Duncan Phyfe (1768-1854), a Scottish-born American cabinetmaker, was one of the best-known and finest furniture makers in the United States.
In 1798, the Phyfe family emigrated from Loch Fannich, Scotland to Albany, New York. Soon after, Duncan’s father opened a cabinetmaking shop. There, Duncan worked with his family until 1792 when he decided to make his way to New York City.
Phyfe bought property on Partition (later Fulton) Street where he made his home and eventually purchased an adjacent lot that was made into a workshop. His high-quality furniture was sought after in New York, Philadelphia. It’s popularity even extended to the southern sates where he had agents brokering his inventory. In addition to developing an individual style and promoting high-quality workmanship, Phyfe introduced the factory method into American cabinetmaking. From “the apprenticeship system”, with no division of labor, he evolved a system where individual craftsmen performed specific duties.
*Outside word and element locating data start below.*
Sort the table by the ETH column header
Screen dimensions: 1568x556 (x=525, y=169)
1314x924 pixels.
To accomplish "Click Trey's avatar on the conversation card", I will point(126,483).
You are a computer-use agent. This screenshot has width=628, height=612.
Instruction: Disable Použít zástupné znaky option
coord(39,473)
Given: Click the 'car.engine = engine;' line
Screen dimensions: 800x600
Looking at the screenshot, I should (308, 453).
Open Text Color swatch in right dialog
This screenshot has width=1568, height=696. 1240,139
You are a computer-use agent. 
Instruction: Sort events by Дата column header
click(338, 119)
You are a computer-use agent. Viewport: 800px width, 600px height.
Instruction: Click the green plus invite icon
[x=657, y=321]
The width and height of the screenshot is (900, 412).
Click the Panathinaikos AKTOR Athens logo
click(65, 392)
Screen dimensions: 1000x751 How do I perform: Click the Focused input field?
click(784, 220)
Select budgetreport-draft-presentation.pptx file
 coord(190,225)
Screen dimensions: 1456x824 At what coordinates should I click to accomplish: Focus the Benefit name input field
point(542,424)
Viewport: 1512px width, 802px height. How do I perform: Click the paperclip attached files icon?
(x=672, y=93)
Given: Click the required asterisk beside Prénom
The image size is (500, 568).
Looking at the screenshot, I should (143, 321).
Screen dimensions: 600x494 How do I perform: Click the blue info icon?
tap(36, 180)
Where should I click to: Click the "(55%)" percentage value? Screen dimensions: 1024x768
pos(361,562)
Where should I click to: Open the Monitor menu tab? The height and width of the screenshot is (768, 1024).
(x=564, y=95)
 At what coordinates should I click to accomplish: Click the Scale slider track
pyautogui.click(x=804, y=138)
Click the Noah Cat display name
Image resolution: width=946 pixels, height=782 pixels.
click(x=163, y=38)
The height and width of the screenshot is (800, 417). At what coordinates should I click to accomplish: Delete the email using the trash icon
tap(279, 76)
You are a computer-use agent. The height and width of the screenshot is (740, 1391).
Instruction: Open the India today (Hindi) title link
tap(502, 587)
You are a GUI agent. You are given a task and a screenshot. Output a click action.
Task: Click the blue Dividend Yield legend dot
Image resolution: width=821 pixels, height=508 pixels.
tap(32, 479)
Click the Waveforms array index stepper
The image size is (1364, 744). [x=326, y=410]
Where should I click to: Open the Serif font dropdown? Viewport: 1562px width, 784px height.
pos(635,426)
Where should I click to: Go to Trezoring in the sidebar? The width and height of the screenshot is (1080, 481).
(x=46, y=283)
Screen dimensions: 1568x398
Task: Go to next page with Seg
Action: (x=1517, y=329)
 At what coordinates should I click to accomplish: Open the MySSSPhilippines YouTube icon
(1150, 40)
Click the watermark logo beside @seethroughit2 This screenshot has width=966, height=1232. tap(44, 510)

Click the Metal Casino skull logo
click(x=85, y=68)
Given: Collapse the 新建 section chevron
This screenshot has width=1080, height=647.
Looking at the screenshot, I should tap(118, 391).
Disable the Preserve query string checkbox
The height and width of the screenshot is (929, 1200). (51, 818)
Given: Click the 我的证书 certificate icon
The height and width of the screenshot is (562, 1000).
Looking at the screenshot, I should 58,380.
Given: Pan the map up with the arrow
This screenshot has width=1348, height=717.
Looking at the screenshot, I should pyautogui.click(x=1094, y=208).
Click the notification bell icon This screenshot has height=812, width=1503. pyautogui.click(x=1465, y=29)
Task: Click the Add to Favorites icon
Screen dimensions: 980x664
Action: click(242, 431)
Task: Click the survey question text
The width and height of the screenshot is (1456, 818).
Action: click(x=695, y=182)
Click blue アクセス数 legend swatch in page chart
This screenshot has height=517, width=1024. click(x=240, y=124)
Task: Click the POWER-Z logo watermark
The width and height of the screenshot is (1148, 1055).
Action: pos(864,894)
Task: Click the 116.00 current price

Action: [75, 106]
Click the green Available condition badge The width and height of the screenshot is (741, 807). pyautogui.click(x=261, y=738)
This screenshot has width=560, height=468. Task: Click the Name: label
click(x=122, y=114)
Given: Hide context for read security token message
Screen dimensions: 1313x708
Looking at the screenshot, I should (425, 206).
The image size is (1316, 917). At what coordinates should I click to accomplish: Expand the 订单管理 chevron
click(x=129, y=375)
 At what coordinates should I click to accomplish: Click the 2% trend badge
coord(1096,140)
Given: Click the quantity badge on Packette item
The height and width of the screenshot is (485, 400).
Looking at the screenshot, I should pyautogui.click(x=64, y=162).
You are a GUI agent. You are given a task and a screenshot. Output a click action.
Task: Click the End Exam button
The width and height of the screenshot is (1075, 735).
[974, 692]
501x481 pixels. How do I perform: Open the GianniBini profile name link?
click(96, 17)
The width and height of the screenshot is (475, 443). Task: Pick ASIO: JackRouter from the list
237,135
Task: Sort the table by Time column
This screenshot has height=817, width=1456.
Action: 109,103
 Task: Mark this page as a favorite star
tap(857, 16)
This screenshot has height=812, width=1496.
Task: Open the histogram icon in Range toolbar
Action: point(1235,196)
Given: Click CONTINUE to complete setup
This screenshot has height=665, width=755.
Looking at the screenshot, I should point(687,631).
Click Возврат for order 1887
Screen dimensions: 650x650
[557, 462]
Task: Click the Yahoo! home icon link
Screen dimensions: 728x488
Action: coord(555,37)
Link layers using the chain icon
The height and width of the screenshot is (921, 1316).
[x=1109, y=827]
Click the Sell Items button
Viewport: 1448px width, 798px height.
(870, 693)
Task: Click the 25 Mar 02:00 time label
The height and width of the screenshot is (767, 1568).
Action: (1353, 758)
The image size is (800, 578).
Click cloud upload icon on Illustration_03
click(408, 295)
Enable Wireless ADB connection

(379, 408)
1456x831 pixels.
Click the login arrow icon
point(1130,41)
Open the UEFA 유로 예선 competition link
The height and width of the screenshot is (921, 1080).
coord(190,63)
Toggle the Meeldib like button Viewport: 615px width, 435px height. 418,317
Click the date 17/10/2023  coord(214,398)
All of the work was executed under Phyfe’s supervision, and his personal genius was largely responsible for the excellence of his furniture.
By 1847, a very successful Phyfe decided to discontinue the business and sold his entire inventory at auction. He remained in his home, on Fulton Street, until he passed away in 1854.
The furniture, style and method of production in Duncan Phyfe’s workshop remains highly respected by collector’s today and are a reminder of the craftsmanship of this period in the history of American furniture.